Ce trait d’humour a pris une tournure plus grave le 6 septembre, lorsque la Commission centrale d’inspection de la discipline (CCID) a annoncé que Yi Huiman, patron de la CSRC de janvier 2019 à février 2024, faisait l’objet d’une enquête pour « violations graves de la discipline et de la loi ». Il est le huitième « tigre » de rang ministériel à tomber cette année et le deuxième président consécutif de la CSRC à « tomber de cheval » (落马), après Liu Shiyu, qui s’était livré en 2019 pour éviter la prison.

La CSRC est bien plus qu’un simple régulateur : elle a la mission de protéger les millions de petits investisseurs qui placent leurs économies de toute une vie en Bourse. Son président est donc exposé en première ligne lors des tempêtes financières.

Rien ne laissait pourtant présager la disgrâce de Yi Huiman. Issu d’un milieu modeste, diplômé dans les années 1980 d’une école bancaire peu connue du Zhejiang, il avait gravi tous les échelons de l’ICBC, jusqu’à en devenir le président en 2013, à la tête de la plus grande banque mondiale en nombre d’actifs. Sa nomination à la CSRC en 2019 avait été perçue comme le choix d’un technocrate expérimenté, sans parrains politiques encombrants. Les investisseurs, toujours friands de symboles, s’amusaient même à voir dans son nom — Yi Huiman (易会满, littéralement « facilement rempli à ras bord ») — un présage de prospérité.

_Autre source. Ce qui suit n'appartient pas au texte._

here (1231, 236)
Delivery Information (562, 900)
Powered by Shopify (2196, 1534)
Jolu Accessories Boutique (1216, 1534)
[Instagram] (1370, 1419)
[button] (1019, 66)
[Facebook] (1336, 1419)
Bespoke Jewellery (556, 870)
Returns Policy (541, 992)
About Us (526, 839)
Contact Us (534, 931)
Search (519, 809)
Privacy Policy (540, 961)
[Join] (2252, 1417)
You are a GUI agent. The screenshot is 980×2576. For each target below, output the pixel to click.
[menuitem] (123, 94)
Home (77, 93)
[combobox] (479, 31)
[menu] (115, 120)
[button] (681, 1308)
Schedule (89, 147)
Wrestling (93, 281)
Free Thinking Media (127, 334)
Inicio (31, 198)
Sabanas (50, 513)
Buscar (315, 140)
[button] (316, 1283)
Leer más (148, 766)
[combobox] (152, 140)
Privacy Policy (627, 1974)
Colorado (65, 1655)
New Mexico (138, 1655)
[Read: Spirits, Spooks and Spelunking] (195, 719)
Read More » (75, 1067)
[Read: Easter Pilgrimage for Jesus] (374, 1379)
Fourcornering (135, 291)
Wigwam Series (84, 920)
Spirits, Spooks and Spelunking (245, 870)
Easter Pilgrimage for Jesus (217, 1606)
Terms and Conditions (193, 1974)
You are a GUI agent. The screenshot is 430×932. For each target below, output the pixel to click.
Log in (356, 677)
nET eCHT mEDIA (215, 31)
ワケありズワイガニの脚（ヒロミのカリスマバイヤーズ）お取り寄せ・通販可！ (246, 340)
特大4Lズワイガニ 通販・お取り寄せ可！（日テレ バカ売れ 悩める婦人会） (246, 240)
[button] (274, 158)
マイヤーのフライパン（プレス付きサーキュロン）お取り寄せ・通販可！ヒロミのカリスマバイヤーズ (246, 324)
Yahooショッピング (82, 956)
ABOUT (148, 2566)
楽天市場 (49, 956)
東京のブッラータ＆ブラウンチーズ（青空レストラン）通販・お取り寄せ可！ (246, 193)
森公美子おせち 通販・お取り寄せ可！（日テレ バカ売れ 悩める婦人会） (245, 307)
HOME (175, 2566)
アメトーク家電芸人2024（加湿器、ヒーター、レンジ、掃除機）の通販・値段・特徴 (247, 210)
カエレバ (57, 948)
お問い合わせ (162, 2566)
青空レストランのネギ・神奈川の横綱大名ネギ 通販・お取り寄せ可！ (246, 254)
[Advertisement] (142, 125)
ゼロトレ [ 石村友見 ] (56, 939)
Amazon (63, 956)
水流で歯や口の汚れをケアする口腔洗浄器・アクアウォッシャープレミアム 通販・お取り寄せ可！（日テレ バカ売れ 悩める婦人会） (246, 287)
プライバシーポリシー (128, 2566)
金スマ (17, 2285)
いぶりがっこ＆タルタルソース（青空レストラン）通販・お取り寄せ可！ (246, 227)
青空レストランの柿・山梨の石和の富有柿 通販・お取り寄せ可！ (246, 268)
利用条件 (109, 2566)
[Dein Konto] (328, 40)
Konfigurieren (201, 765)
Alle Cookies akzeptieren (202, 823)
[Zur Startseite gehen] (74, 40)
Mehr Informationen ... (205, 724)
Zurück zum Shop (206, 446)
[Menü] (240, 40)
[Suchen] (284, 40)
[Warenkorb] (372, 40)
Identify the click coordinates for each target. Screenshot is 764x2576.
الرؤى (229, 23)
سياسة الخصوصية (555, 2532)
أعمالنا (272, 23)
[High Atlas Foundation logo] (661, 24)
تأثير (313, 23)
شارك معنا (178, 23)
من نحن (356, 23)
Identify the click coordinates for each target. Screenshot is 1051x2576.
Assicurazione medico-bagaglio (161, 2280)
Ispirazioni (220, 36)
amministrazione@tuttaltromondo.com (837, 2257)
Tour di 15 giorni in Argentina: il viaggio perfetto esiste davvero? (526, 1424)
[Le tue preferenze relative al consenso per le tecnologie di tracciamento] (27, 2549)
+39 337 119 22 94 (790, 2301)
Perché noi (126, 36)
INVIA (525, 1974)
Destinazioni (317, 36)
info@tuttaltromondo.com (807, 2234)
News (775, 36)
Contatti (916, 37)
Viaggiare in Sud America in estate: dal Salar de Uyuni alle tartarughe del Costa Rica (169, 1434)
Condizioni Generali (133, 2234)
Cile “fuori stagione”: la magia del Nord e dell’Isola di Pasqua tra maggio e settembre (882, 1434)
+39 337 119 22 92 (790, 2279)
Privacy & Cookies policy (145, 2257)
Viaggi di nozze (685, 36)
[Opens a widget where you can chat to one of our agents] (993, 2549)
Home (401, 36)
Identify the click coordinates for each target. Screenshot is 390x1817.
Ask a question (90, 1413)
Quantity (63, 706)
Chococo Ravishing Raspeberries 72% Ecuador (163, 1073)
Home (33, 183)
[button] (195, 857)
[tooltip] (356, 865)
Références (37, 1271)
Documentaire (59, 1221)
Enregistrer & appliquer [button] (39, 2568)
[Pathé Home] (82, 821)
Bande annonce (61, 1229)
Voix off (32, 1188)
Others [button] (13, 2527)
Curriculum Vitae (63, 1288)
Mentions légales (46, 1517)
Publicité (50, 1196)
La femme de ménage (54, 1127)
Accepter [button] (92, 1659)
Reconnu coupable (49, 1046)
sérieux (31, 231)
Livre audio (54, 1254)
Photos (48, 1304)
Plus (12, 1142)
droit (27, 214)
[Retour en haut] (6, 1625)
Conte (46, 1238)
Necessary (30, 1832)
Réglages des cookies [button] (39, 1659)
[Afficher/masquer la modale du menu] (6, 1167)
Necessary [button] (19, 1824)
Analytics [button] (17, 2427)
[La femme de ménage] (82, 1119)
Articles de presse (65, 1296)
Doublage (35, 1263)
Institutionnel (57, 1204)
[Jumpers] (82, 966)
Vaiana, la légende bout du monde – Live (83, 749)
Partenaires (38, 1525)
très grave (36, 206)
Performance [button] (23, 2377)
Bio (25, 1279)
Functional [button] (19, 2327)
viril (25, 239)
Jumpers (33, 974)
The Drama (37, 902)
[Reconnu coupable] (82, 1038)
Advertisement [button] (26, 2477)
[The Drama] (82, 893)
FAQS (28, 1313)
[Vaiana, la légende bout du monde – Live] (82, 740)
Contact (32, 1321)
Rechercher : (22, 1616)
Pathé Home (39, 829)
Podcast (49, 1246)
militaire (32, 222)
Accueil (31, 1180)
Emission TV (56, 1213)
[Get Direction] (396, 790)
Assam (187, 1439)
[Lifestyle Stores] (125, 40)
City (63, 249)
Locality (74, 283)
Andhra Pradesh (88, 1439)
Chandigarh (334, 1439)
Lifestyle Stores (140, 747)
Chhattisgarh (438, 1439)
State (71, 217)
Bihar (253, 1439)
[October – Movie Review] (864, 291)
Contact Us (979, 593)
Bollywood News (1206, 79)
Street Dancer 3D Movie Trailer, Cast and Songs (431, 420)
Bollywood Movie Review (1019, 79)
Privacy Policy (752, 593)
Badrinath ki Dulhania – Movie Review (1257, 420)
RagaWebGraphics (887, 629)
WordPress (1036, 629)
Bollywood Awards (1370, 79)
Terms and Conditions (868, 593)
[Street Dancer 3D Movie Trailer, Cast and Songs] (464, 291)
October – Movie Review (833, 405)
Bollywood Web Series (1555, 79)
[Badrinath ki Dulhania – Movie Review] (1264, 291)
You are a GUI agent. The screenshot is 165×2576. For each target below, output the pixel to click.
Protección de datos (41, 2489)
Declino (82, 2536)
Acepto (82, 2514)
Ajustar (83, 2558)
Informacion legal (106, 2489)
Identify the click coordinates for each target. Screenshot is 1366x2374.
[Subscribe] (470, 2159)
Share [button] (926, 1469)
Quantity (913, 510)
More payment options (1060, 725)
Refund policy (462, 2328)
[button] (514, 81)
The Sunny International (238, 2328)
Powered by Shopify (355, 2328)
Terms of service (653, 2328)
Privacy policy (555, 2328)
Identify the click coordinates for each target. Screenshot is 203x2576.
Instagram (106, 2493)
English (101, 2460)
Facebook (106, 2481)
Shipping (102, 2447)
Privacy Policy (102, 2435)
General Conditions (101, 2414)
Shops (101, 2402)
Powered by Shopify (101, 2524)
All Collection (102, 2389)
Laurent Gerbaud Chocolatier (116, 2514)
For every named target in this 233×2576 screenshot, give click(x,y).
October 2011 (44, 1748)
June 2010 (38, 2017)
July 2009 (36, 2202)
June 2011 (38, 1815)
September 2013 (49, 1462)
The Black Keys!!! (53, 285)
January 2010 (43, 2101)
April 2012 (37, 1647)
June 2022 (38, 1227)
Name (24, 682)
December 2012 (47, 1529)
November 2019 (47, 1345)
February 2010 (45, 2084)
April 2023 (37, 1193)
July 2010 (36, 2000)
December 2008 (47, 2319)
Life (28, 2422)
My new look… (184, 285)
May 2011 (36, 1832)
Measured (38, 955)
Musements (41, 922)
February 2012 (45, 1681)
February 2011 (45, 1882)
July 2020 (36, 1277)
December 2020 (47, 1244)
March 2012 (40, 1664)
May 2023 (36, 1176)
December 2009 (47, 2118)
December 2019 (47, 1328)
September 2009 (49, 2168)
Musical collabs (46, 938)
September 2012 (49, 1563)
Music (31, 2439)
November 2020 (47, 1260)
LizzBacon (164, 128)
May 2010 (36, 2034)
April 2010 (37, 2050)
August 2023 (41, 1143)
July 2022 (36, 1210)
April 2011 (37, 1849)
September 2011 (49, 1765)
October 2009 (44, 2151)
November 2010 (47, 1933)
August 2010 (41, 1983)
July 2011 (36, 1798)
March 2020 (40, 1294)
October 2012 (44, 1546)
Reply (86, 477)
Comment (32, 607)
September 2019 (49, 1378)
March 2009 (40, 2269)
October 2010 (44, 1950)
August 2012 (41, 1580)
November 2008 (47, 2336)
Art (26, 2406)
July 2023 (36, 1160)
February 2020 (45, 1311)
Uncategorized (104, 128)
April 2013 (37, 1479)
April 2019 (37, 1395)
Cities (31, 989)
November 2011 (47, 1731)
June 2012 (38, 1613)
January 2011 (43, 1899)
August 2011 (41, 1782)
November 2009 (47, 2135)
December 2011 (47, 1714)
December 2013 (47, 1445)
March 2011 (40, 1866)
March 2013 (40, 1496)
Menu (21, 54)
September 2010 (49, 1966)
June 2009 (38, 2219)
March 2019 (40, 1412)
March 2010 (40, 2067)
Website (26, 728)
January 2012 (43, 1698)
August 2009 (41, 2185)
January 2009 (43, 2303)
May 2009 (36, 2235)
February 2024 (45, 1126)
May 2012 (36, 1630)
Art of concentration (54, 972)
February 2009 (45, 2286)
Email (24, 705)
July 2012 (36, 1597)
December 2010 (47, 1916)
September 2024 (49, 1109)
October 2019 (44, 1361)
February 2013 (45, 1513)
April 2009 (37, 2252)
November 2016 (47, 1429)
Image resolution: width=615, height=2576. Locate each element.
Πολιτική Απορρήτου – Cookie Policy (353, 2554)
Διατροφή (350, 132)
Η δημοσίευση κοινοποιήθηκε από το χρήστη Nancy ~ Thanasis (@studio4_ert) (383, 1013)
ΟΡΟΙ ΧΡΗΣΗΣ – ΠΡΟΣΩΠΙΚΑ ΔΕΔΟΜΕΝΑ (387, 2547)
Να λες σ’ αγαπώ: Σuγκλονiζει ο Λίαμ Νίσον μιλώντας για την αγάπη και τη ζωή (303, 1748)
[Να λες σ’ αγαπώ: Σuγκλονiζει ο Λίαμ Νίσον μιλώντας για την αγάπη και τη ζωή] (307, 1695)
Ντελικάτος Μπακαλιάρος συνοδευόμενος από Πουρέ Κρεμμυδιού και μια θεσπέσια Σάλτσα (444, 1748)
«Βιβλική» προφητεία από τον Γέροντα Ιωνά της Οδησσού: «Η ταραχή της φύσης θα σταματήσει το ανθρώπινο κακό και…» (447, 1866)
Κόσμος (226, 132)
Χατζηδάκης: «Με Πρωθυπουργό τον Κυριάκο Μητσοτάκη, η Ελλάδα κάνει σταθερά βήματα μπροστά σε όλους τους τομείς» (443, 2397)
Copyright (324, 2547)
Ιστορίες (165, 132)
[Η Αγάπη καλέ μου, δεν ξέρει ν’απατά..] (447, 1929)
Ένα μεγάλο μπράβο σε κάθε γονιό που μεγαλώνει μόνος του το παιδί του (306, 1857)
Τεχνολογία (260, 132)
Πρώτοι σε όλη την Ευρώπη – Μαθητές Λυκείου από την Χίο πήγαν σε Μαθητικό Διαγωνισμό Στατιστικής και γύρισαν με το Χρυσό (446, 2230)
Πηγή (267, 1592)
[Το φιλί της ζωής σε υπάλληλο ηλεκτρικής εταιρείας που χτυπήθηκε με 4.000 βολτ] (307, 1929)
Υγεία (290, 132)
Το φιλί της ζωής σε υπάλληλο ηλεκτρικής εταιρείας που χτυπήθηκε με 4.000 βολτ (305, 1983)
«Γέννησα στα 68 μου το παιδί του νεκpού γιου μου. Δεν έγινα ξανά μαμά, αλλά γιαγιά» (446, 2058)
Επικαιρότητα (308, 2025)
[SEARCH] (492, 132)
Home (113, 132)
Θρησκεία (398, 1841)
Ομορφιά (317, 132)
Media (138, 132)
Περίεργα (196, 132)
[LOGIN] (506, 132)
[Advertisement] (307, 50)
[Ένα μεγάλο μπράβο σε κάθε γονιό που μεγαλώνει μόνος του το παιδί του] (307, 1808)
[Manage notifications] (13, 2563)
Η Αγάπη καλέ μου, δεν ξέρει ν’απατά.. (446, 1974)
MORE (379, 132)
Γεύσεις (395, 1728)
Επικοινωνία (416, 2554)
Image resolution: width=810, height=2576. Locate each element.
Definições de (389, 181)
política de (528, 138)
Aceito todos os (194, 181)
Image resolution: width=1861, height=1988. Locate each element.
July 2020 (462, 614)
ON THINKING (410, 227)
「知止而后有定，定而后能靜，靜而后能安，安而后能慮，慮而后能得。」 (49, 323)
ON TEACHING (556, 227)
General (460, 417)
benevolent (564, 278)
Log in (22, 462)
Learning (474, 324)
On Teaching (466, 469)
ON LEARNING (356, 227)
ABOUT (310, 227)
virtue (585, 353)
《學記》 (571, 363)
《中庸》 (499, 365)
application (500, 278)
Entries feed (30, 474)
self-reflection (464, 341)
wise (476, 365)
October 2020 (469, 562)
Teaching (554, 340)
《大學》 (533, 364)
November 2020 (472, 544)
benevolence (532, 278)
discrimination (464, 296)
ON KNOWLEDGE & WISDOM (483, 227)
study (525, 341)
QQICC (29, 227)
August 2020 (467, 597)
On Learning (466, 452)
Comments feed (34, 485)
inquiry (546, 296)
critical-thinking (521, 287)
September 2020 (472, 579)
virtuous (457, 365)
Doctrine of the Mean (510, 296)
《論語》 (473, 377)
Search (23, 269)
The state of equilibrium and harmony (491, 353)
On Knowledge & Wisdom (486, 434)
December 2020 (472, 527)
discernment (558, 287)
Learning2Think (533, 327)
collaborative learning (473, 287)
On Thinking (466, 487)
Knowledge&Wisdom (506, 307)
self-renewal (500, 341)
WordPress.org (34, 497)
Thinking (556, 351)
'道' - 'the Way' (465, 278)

À son arrivée, le marché était morose, et beaucoup espéraient qu’il parviendrait à le dynamiser. Mais le bilan est décevant : sous son mandat, l’indice phare de Shanghai n’a progressé que de 9 %, contre +87 % pour le Dow Jones et +103 % pour le S&P 500.

Son plus grand chantier fut la refonte du processus d’introduction en Bourse (IPO), transformé en système d’enregistrement. Celui-ci, plus simple et plus proche des standards internationaux, faisait peser la responsabilité de transparence sur les entreprises. Mais il fut critiqué pour avoir saturé le marché de nouvelles actions. Yi a également lancé le STAR Market, équivalent chinois du Nasdaq, inauguré en 2019 seulement sept mois après que Xi Jinping en eut donné l’ordre. On lui doit aussi le concept de « valorisation aux caractéristiques chinoises », plaidant pour un soutien accru aux entreprises publiques cotées, souvent sous-évaluées.

Malgré ces réformes, Yi n’a pas réussi à restaurer durablement la confiance. En février 2024, alors que les marchés dévissaient, il fut brutalement limogé — une décision largement vue comme la désignation d’un bouc émissaire par Pékin. La désignation de son successeur, Wu Qing, surnommé le « boucher des courtiers », souligne le cap choisi par Pékin : un durcissement assumé, marqué par un contrôle accru des sociétés cotées et des flux de capitaux.

Les raisons de la chute de Yi restent floues. Certains avancent qu’il aurait été compromis par Zhu Congjiu, ex-vice-gouverneur du Zhejiang chargé des finances, condamné à la prison à vie pour avoir touché plus de 100 millions de yuans de pots-de-vin. Pour sauver sa tête, Zhu aurait livré aux enquêteurs plusieurs noms, dont celui de Yi. Son frère et son fils, actifs dans la société de courtage CICC, ont eux aussi été inquiétés. D’autres lient sa disgrâce à son passage à l’ICBC, où plusieurs dirigeants proches de lui ont récemment été emportés par la vague anticorruption.

Quoi qu’il en soit, Yi apparaît comme une nouvelle victime de la vaste purge en cours dans le milieu de la finance. Depuis l’an dernier, plusieurs figures du régulateur boursier ont été mises en cause, dont Wang Jianjun, ex-vice-président de la CSRC, ainsi que plusieurs responsables régionaux.

Depuis l’arrivée au pouvoir de Xi Jinping, le message est clair : régulateurs, banques et institutions financières doivent non seulement éviter toute corruption, mais surtout aligner leurs pratiques sur les priorités du Parti — stabilité, gestion des risques, loyauté politique. Le secteur des valeurs mobilières, par sa sensibilité et son exposition, est en première ligne.

Reste que pour les investisseurs, voir un ex-président de la CSRC tomber sous enquête fragilise encore la confiance, alors même que Pékin s’efforce de redorer l’image de ses marchés de capitaux. Tant que la corruption ne sera pas éradiquée par de véritables réformes institutionnelles, et non par des « purges » spectaculaires, l’espoir d’un marché robuste et crédible risque de demeurer une chimère.